Fix per Design B (always-run + fast-skip):

- Drop `paths:` from the push/pull_request triggers on both gate
  workflows. The workflow now always fires on every staging+main
  push/PR.
- Add a `detect-changes` job using `dorny/paths-filter@v3` that
  decides whether to do real work, scoped to the same paths the
  trigger filter used to watch.
- Real work job (e2e-api / playwright) gates on
  `needs: detect-changes; if: needs.detect-changes.outputs.X == 'true'`.
- Add a sibling `no-op` job that runs when the filter output is
  false, emitting `::notice::… no-op pass`. The workflow run's
  conclusion is `success` either way — auto-promote sees green and
  proceeds.

manual `workflow_dispatch` and the weekly canvas `schedule` short-
circuit detect-changes to always-run — those triggers exist precisely
to exercise the suite and shouldn't be silently no-op'd.

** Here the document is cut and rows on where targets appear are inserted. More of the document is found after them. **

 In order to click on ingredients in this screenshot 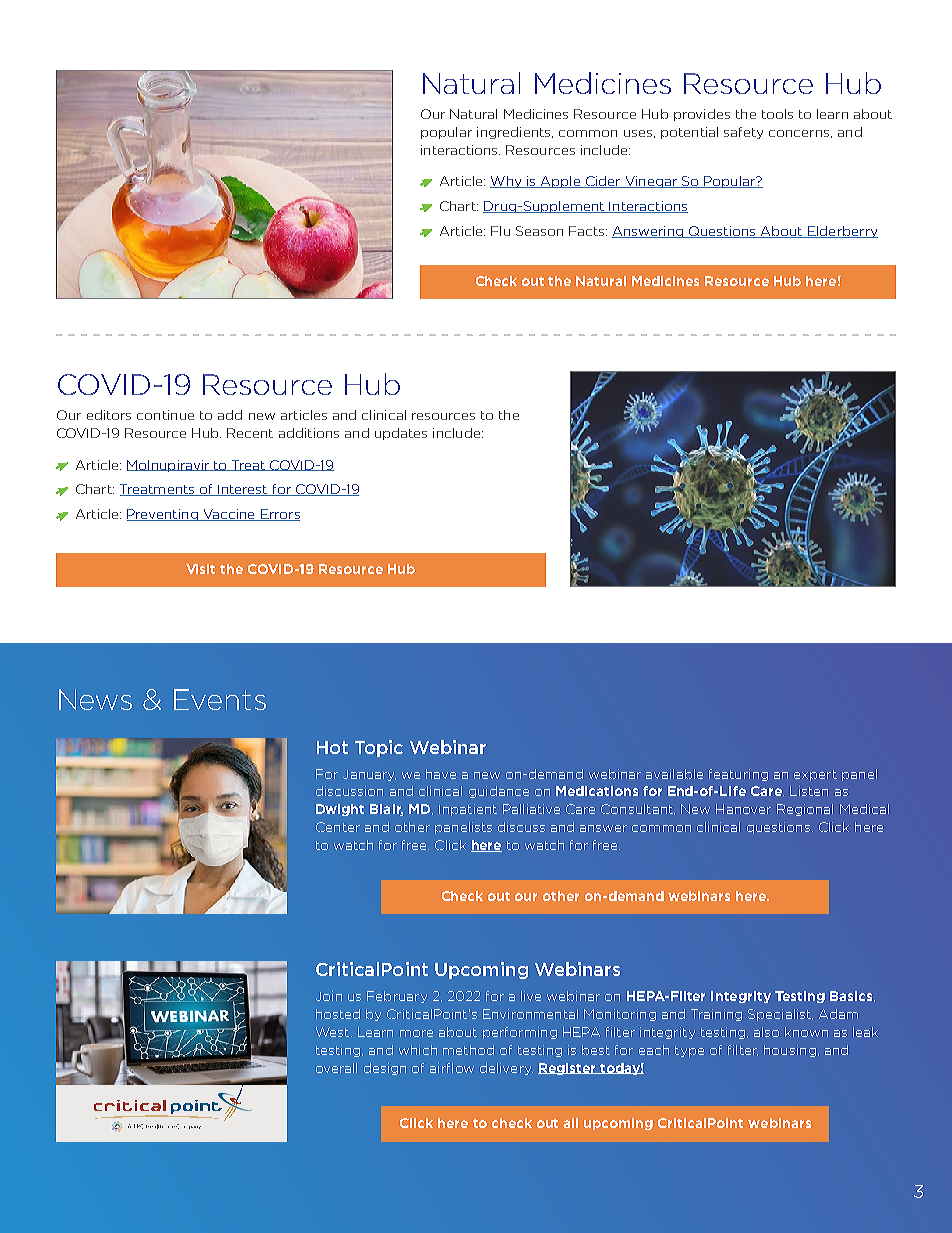, I will do `click(515, 133)`.
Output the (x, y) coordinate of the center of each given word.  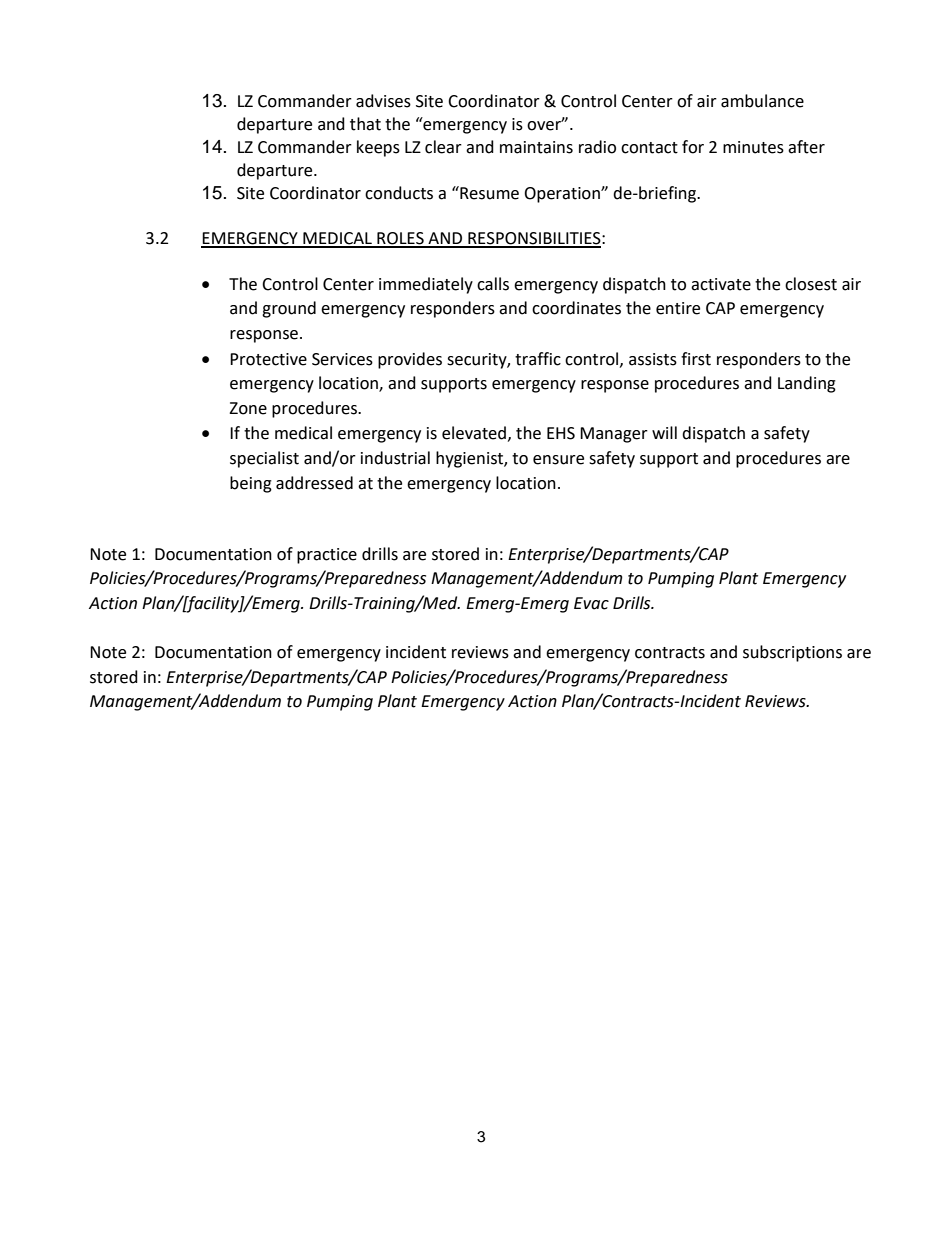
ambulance (762, 101)
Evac (591, 603)
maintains (536, 147)
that (365, 124)
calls (493, 284)
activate (721, 284)
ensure (558, 460)
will (664, 432)
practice (327, 556)
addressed (314, 483)
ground (289, 309)
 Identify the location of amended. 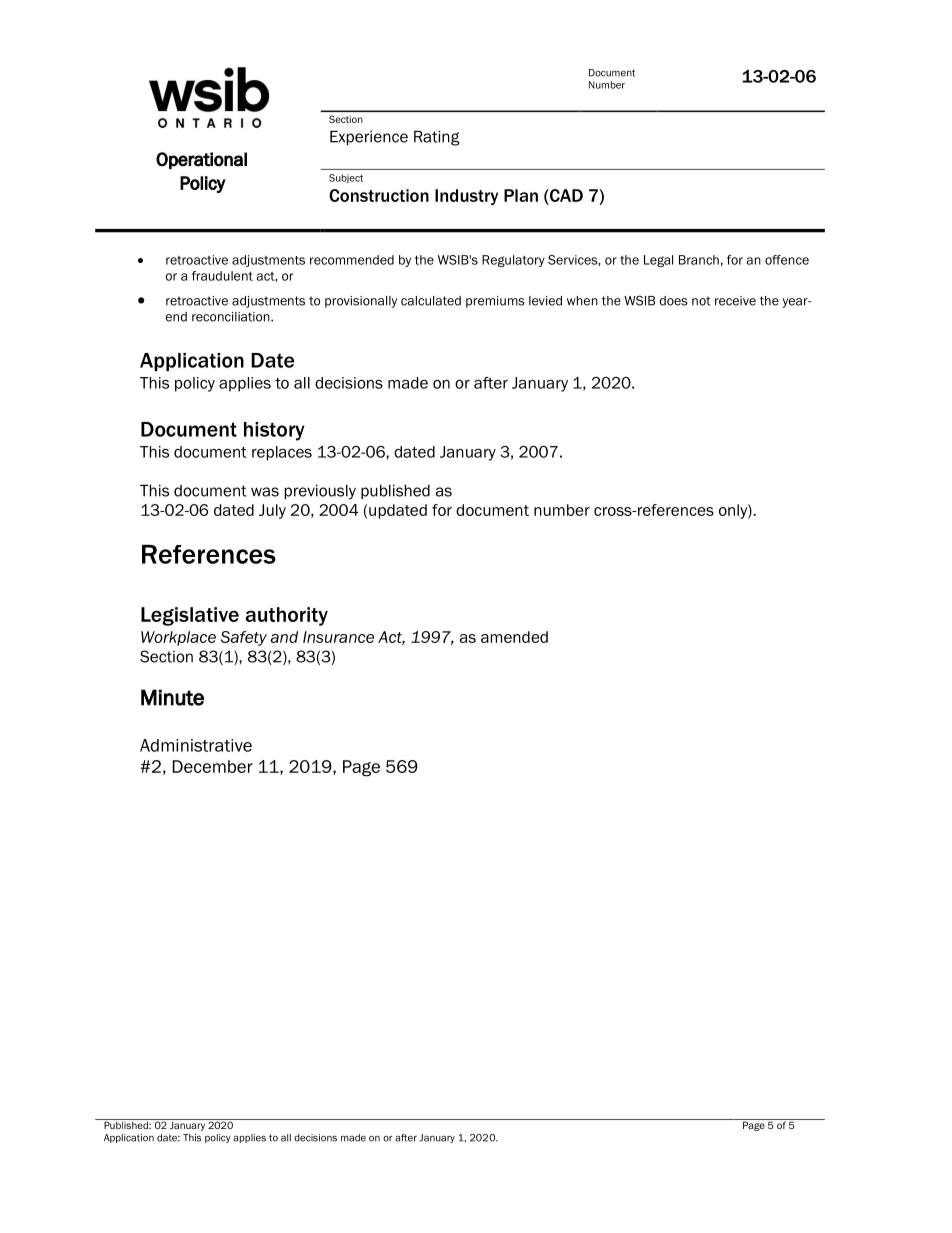
(514, 637).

Why this approach over making auto-promote-staging smarter:

The alternative (Design A, considered + rejected) was to teach
auto-promote-staging to read each gate's `paths:` filter and treat
"no run because filter excluded the commit" as conditional pass.
That couples auto-promote to other workflows' YAML schema and breaks
silently if a gate is renamed or its filter changes. Design B keeps
the auto-promote contract simple ("each gate emits success") and
makes each gate self-describing — adding a new gate doesn't require
touching auto-promote.

Cost: ~10-30s of runner overhead per gate per push for the no-op when
paths don't match. Negligible vs the alternative of dead-locked
auto-promote chains.

Co-Authored-By: Claude Opus 4.7 (1M context) <noreply@anthropic.com>
---
 .github/workflows/e2e-api.yml            | 62 +++++++++++++++++++++---
 .github/workflows/e2e-staging-canvas.yml | 53 +++++++++++++++++---
 2 files changed, 101 insertions(+), 14 deletions(-)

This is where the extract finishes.